B&B in pre-float bind
Ever since his appointment as chief executive of Bradford & Bingley building society, Christopher Rodrigues has been considered something of an outsider.
A graduate of management consultants McKinsey, Rodrigues had no direct experience of banking or building societies when he joined B&B, having spent his formative professional life at American Express and Thomas Cook.
Nonetheless, he dedicated himself energetically to B&B's mutuality, employing teams of external consultants to improve the society's efficiency. The work won him few friends within Bradford & Bingley, since it involved sacking hordes of employees considered surplus to requirements. Externally, the drive prompted suspicions that Rodrigues had one eye on a stock market flotation.
This was always strongly denied and appeared to be backed up by the society's decision to underline the benefits of mutuality by reducing the margin between its saving and borrowing rates.
Members failed to appreciate this act of goodwill, however, and last month voted decisively to demutualise.

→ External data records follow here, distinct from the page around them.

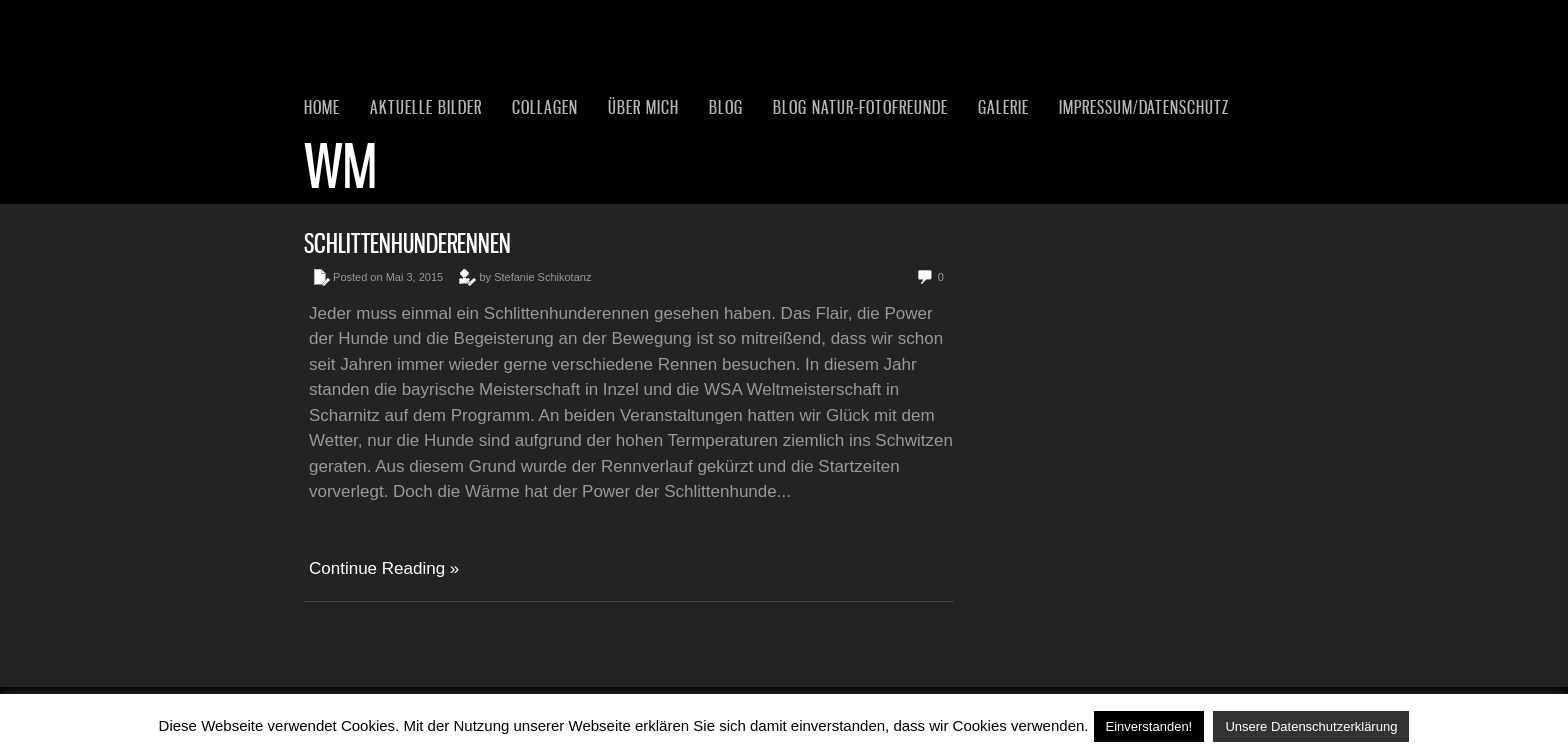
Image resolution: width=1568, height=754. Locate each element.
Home (322, 107)
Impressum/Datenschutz (1144, 107)
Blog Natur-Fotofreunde (860, 107)
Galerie (1003, 107)
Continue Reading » (384, 568)
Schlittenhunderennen (407, 243)
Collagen (545, 107)
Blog (726, 107)
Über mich (643, 107)
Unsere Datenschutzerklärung (1311, 726)
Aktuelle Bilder (426, 107)
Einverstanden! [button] (1149, 726)
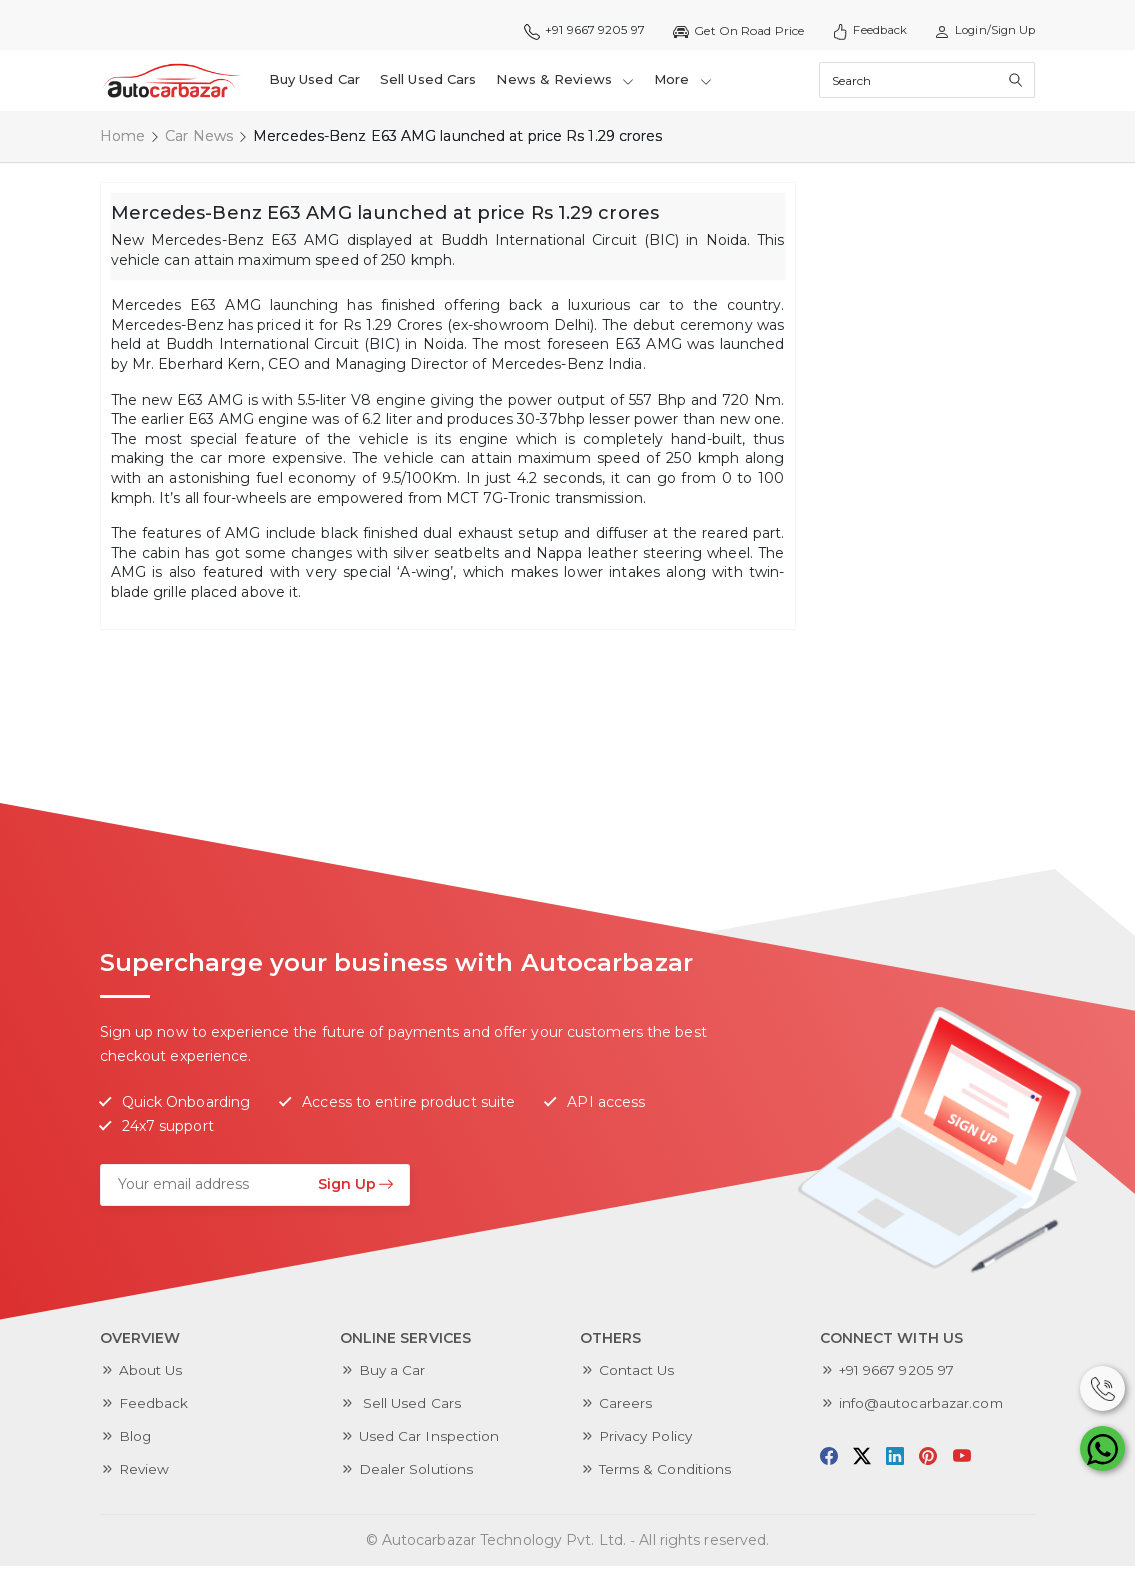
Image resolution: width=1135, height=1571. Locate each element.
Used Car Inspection (430, 1441)
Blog (135, 1441)
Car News (199, 140)
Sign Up (356, 1188)
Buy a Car (393, 1375)
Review (145, 1474)
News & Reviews (566, 82)
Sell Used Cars (429, 82)
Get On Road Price (729, 31)
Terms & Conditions (667, 1474)
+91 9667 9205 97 (573, 31)
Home (122, 140)
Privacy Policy (648, 1441)
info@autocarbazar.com (923, 1408)
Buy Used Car (314, 82)
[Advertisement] (958, 486)
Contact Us (638, 1375)
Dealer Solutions (417, 1474)
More (684, 82)
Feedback (862, 31)
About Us (152, 1375)
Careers (626, 1408)
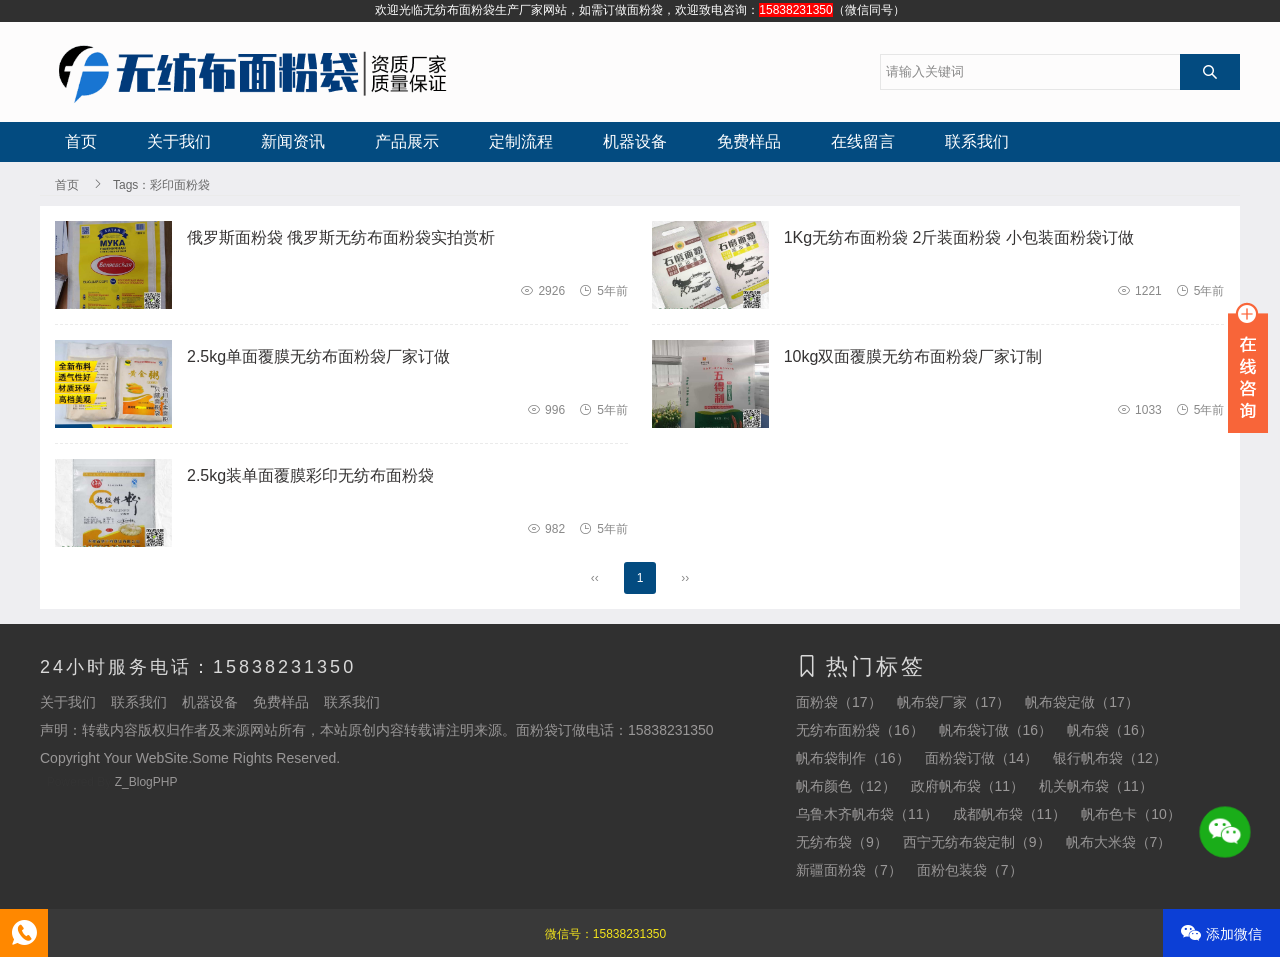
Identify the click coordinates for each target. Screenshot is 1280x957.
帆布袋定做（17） (1082, 702)
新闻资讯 (293, 141)
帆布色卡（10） (1131, 814)
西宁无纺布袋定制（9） (977, 842)
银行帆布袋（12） (1110, 758)
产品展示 (407, 141)
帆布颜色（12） (846, 786)
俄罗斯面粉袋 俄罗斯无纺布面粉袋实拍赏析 (341, 237)
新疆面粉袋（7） (849, 870)
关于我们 (179, 141)
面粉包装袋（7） (970, 870)
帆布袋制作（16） (853, 758)
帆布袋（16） (1110, 730)
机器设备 (635, 141)
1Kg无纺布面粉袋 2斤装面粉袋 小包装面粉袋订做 (959, 237)
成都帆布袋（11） (1010, 814)
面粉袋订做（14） (982, 758)
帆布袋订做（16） (996, 730)
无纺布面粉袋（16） (860, 730)
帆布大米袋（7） (1119, 842)
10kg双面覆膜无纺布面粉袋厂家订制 (913, 356)
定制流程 (521, 141)
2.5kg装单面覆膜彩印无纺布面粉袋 (310, 475)
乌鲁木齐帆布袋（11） (867, 814)
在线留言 (863, 141)
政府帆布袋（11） (968, 786)
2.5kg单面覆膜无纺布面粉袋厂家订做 (318, 356)
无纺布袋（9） (842, 842)
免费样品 (749, 141)
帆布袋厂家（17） (954, 702)
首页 (81, 141)
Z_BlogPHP (146, 782)
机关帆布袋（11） (1096, 786)
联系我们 (977, 141)
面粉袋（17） (839, 702)
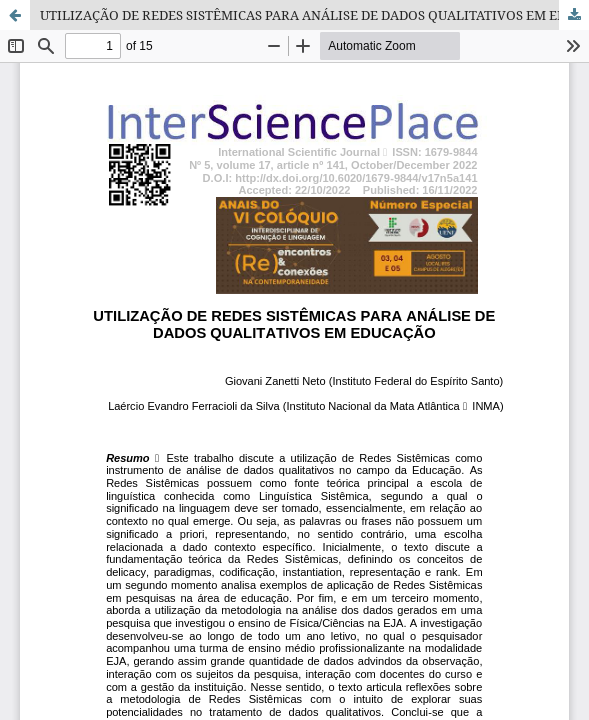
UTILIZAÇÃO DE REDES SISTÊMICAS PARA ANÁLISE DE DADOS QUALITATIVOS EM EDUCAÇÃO (314, 15)
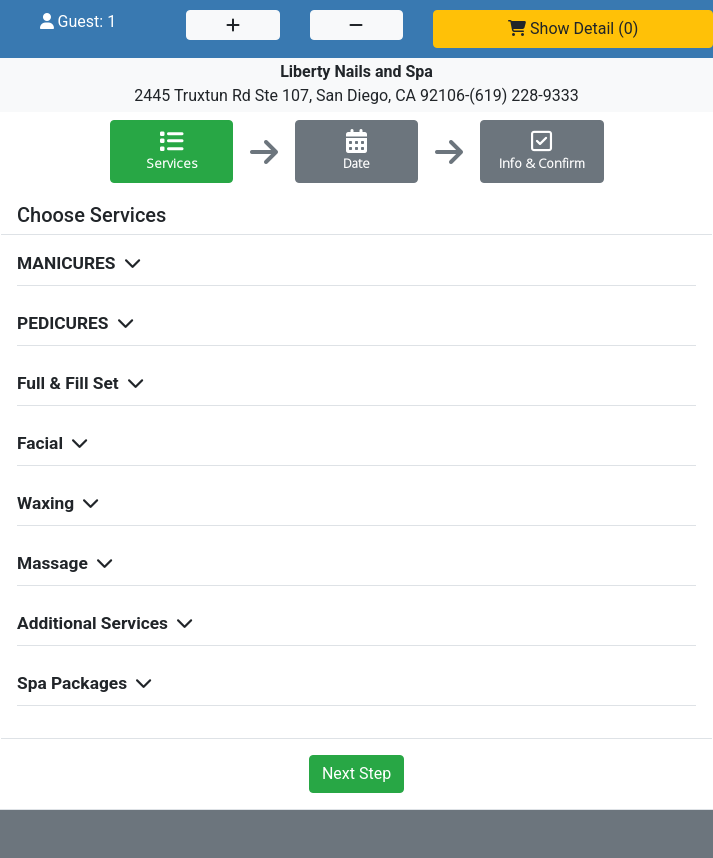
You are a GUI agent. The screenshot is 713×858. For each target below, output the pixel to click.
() (573, 28)
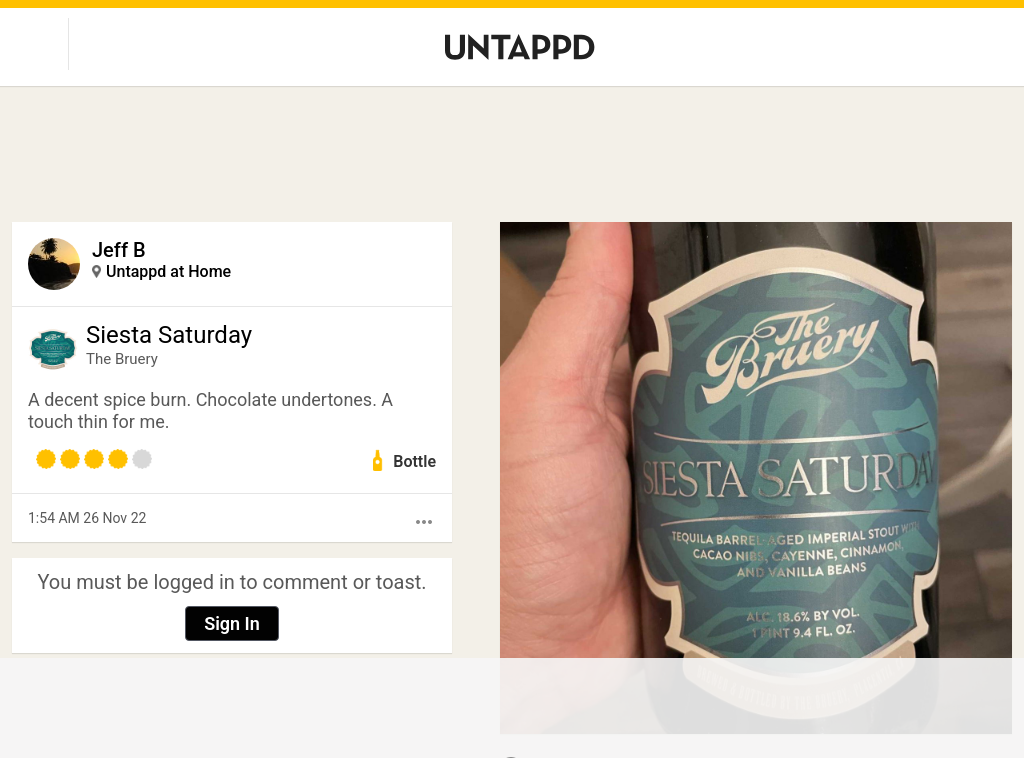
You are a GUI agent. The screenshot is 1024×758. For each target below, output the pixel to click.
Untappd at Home (168, 271)
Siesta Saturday (169, 335)
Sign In (232, 623)
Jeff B (119, 250)
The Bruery (122, 359)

The decision has left B&B in something of a bind. If it leaves rates where they are, profits will be depressed and so too will the group's eventual stock market value. If rates are broadened out to more "commercial" levels, members might well feel aggrieved. Either way, many are likely to leave as soon as their windfall share certificates drop through the letterbox.
Some senior executives at the building society are said to be privately blaming Rodrigues for the current unpleasant situation. There are even suggestions from those close to B&B that he may soon leave the group.
At least five financial institutions are known to be keen to pounce on the society before flotation, although none wants to be first to bite. The departure of Rodrigues would leave B&B in an even more vulnerable position than it is in already. But perhaps that is some directors' endgame.